→ EXERCISE REQUIREMENTS
Extract the passage of the property tax appeal text from "Request a field" up to and including "a lower GLA.", copying it word for word.

→ QUOTED TEXT
------------------------

Request a field inspection. Ask that a field appraiser come out and re-measure. This is standard practice and most offices accommodate it. If the field appraiser agrees with your number, the correction happens administratively. If they don't, you at least have a documented inspection date and their measurement to compare against yours.
File a formal appeal if you're still stuck. The assessment appeal process exists for exactly this. At a hearing before the county board of equalization or property tax appeals board, you present your evidence and the assessor presents theirs. Boards generally side with the homeowner who has a licensed appraisal showing a lower GLA.
Hire an independent appraiser if the stakes justify it. On a $500-plus annual overpayment, a $400 appraisal that wins you three years of retroactive correction nets you well over $1,000. Simple arithmetic.
The Santa Clara County Assessor in California publishes an explicit Decline in Value / Data Correction request form and runs an Assessment Appeals Board that hears square footage disputes routinely. LA County has a formal Assessment Appeals Board process with a filing fee of around $30 per parcel.

------------------------

→ INFORMATION PROVIDED
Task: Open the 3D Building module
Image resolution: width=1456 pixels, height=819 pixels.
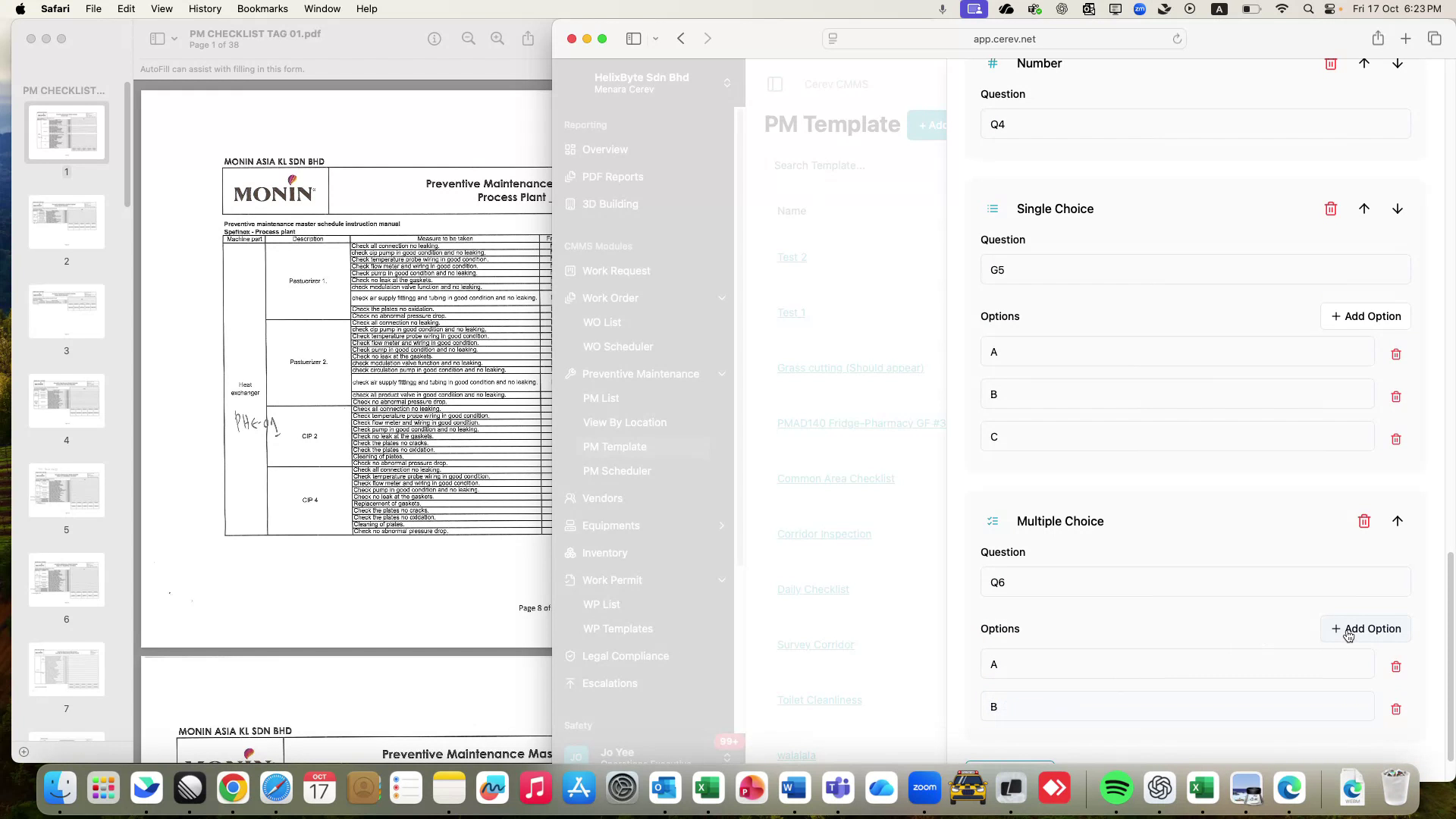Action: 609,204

------------------------

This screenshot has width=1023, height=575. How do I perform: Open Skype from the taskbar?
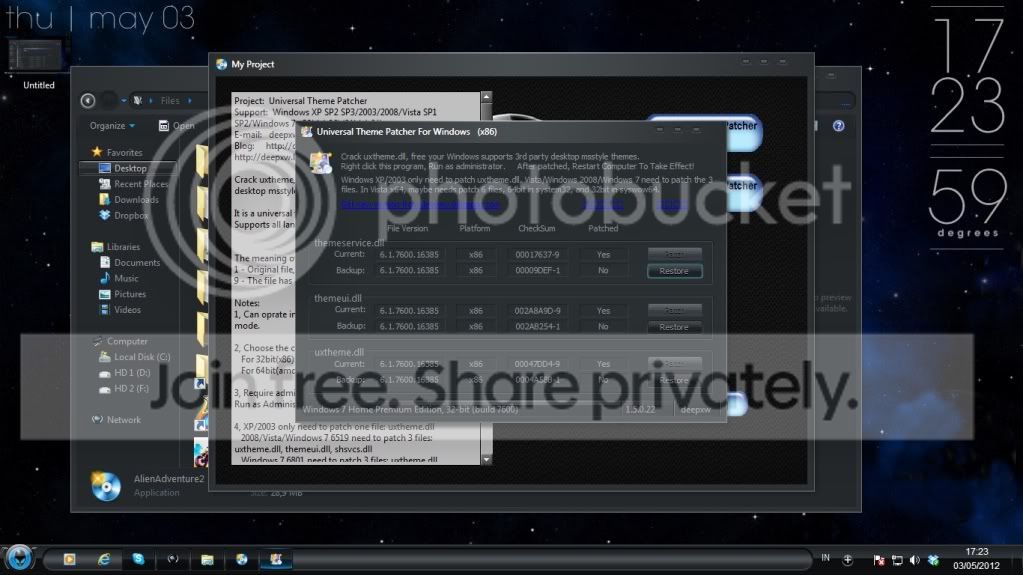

------------------------

→ EXERCISE ANSWER
Request a field inspection. Ask that a field appraiser come out and re-measure. This is standard practice and most offices accommodate it. If the field appraiser agrees with your number, the correction happens administratively. If they don't, you at least have a documented inspection date and their measurement to compare against yours.
File a formal appeal if you're still stuck. The assessment appeal process exists for exactly this. At a hearing before the county board of equalization or property tax appeals board, you present your evidence and the assessor presents theirs. Boards generally side with the homeowner who has a licensed appraisal showing a lower GLA.